UNITED KINGDOM: Coventry has again been the target for the Luftwaffe. 230 aircraft dropped 330 tons of bombs, but the fires started by the incendiaries did not get out of control, thanks to prompt action by fire-watchers and the Auxiliary Fire Service. A hospital was hit repeatedly by HE over several hours. The staff struggling to save 160 patients by moving them to the basement as ward after ward was hit. At one point oxygen cylinders were used to provide air in the packed conditions. Several doctors and nurses were killed. Bath is also bombed.

RAF Bomber Command: 2 Group: 105 Squadron makes a nuisance raid on Brest.

FRANCE: VICHY FRANCE: Under American pressure Darlan agrees not to move the battleship 'Dunkerque' from Oran to dry dock in Toulon lest it should fall into German hands.

GERMANY: Colditz: A French officer, Lieutenant Alain le Ray, is the first PoW to escape from the castle now serving as a prison camp.

BALKANS: General Ambrosio and the Italian 2nd Army advances from Trieste toward Ljubljana.

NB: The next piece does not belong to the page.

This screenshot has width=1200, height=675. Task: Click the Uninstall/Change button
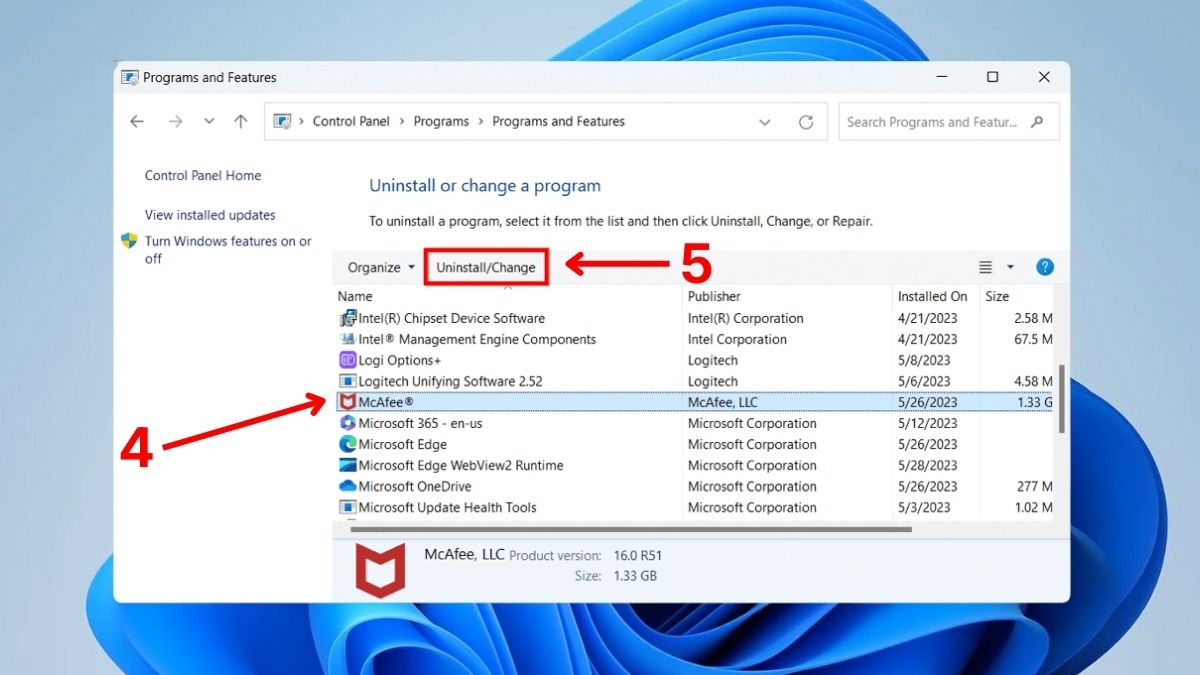pyautogui.click(x=486, y=267)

Other Italian units advance south down the Dalmatian coast.

It is announced that the Germans have captured Monastir and its Pass.

GREECE: Florina gap: The Germans attack near Vevi and Kelli in front of Amynteion, with tanks supported by infantry. It is beaten off with considerable enemy casualties.

LIBYA: The Germans cut the Tobruk-Bardia road putting Tobruk in a state of siege. 
Australian Infantry and British Artillery prove too strong.

The Australian 9th Division withdraw into Tobruk.

The American United Press News Agency reported (on the 17th):

The Germans launched their first infantry attack on the outer defensive perimeter at Tobruk this afternoon under cover of a sandstorm; but the attack was repulsed by the British with heavy losses to the Germans. The storm had reached such a pitch of violence that it was hard to see farther than one yard. But at 5:00 P.M. the storm suddenly abated and approximately 800 German infantrymen sprang into view, dismounting from about 30 trucks and heading in tight formation toward the outer defensive perimeter. The British then attacked the trucks that had brought the infantry and the accompanying tanks.

U.S.A.: With the destruction of all Italian war vessels in the Red Sea, Roosevelt declares the Red Sea and Gulf of Aden are no longer "combat zones" and therefore open to American shipping.

The President also cables Churchill to tell him that he proposes to extend the US Security Zone to 26 degrees west. He asks for details of British convoys to be relayed to the US Navy so that patrol units may meet them. In return the Americans will pass on intelligence of U-boats operating within the Security Zone.

US President Roosevelt issues an executive order creating the Office of Price Administration. Leon Henderson is appointed Director with the charge of controlling prices and profits while balancing civilian and defence needs. Later in the war, Director Henderson will ride a bicycle to his office as a way of promoting petrol rationing.

Most Americans complied with the OPA but the agency could not quell the spread of black markets for certain items, including meat, petrol and cigarettes.

The BuAer issues a requirement for a bomber capable of carrying a 5-ton bomb-load for 5,000 miles and return. This leads to the Northrop B-35 and the Convair B-36. (Marc James Small)

ATLANTIC OCEAN: Destroyer USS Niblack (DD-424), while rescuing survivors of a Dutch freighter torpedoed and sunk by German submarine U-52 the day before after the dispersal of convoy OB 306, depth charges what is believed to be a German U-boat off Iceland. The German Navy investigates and concludes that none of their submarines are in the vicinity at the time of Niblack's attack. The U.S. Navy's conclusion is that Niblack has depth-charged a false contact.